Veja nota na íntegra
O portal gp1.com.br publicou ontem, dia 09.02.2018, reportagem intitulada “Anão é acusado de matar homem a facadas no bairro Novo Horizonte”, assinada pela jornalista Thais Souza.
A defesa do investigado Otto Antônio Francisco de Sales Fernandes, vem, perante este portal de notícias, de forma sucinta, esclarecer que o fato encontra-se sob investigação, ainda na fase de inquérito policial, sendo extremamente prematura qualquer manifestação por parte da autoridade policial acerca da participação do investigado no fato, haja vista, inclusive, que o inquérito tramita em segredo de justiça, determinado pelo juiz da Central de Inquéritos de Teresina – PI.
A defesa esclarece que o inquérito policial, até o presente momento, mesmo tendo passado 04 (quatro) meses do fato, não apresentou nenhuma prova contundente da participação do investigado no homicídio. A prisão temporária foi decretada apenas com base em imagens de câmeras de vigilância que mostram o investigado e mais algumas pessoas no bairro um dia antes do corpo da vítima ser encontrado. Nada mais!
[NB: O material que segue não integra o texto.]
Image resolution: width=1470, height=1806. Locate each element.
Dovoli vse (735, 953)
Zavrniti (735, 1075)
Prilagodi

Nos próximos dias, o Tribunal de Justiça irá se pronunciar sobre a prisão temporária, nos autos de um Habeas Corpus, e esperamos que a Corte se convença da ausência de indícios mínimos de autoria delitiva por parte do investigado e da desnecessidade de manutenção da custódia cautelar.
Lamentamos o comportamento precipitado por parte da delegacia de homicídios, notadamente porque o investigado apresentou-se voluntariamente/espontaneamente perante a polícia, com o propósito de esclarecer os fatos, mas teve sua imagem e intimidade violadas, com a antecipação do juízo de culpa, ainda na fase investigativa, o que acaba por deslegitimar a autoridade da polícia judiciária.
Teresina, 09.02.2018
Atenciosamente, Raimundo Vitor Barros Dias.